**Task item:**
Transcribe exactly the lines from the one containing "Click the 快捷键 (Shortcut key) field" through the end of the data, both included. Leave out pictures.
*** Opening Materials provided ***
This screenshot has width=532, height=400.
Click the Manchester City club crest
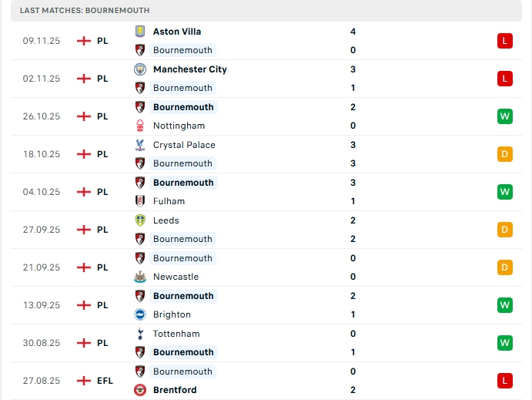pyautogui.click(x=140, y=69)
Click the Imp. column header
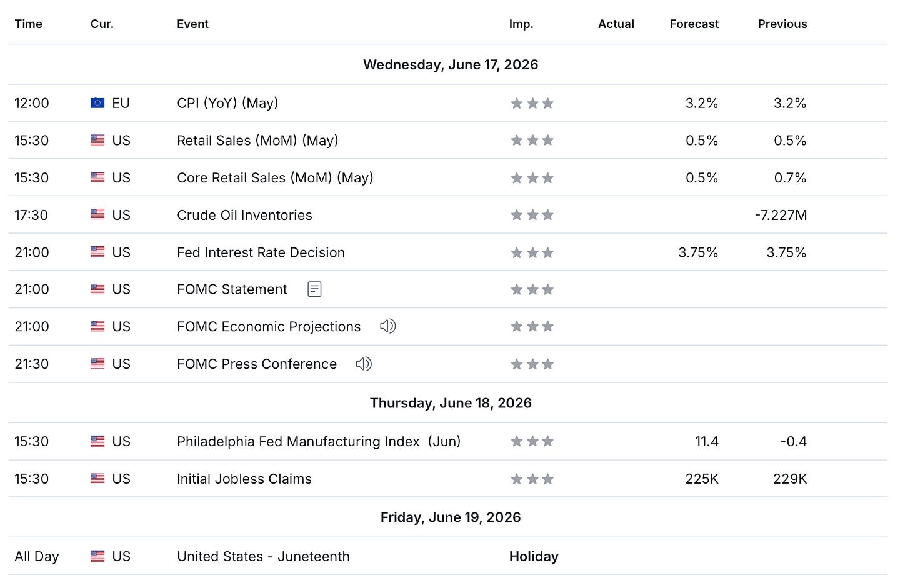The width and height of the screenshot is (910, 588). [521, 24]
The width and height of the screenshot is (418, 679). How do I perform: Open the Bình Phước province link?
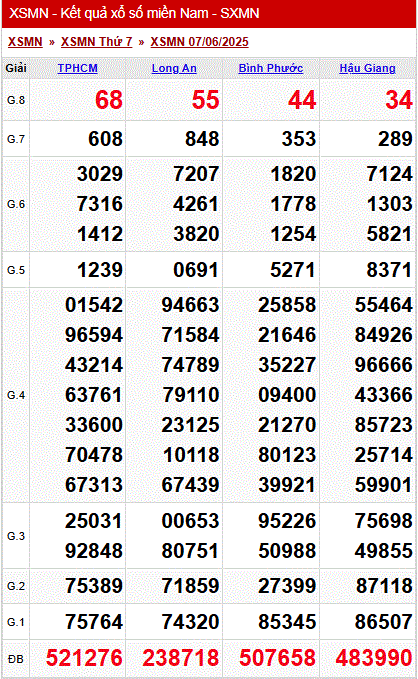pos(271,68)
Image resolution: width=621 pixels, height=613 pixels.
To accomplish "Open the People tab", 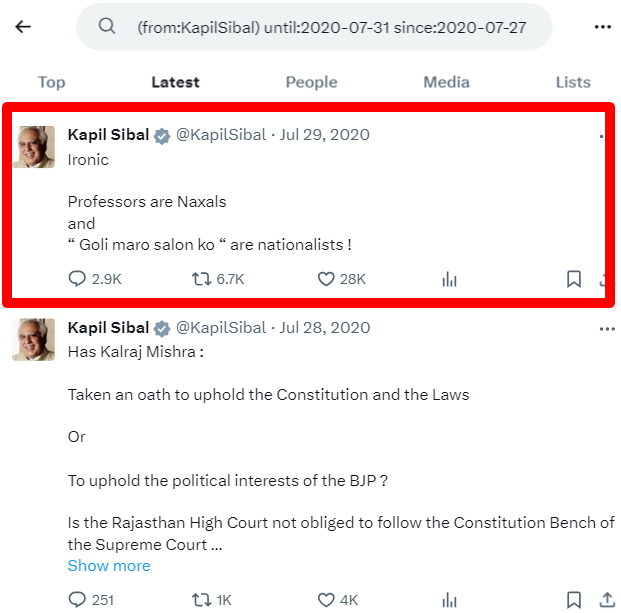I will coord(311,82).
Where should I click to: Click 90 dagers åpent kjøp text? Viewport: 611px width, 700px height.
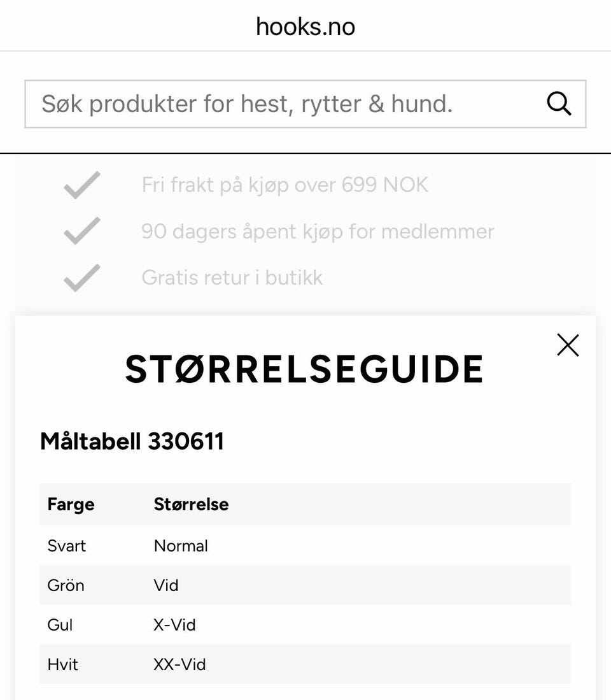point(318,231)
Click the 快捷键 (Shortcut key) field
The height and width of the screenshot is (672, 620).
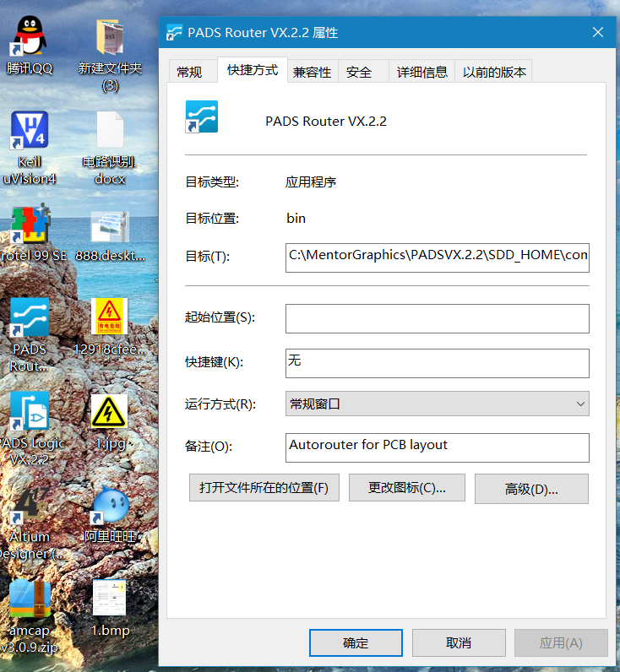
*** Closing Materials provided ***
**Task answer:**
Click the 快捷键 (Shortcut key) field
The height and width of the screenshot is (672, 620).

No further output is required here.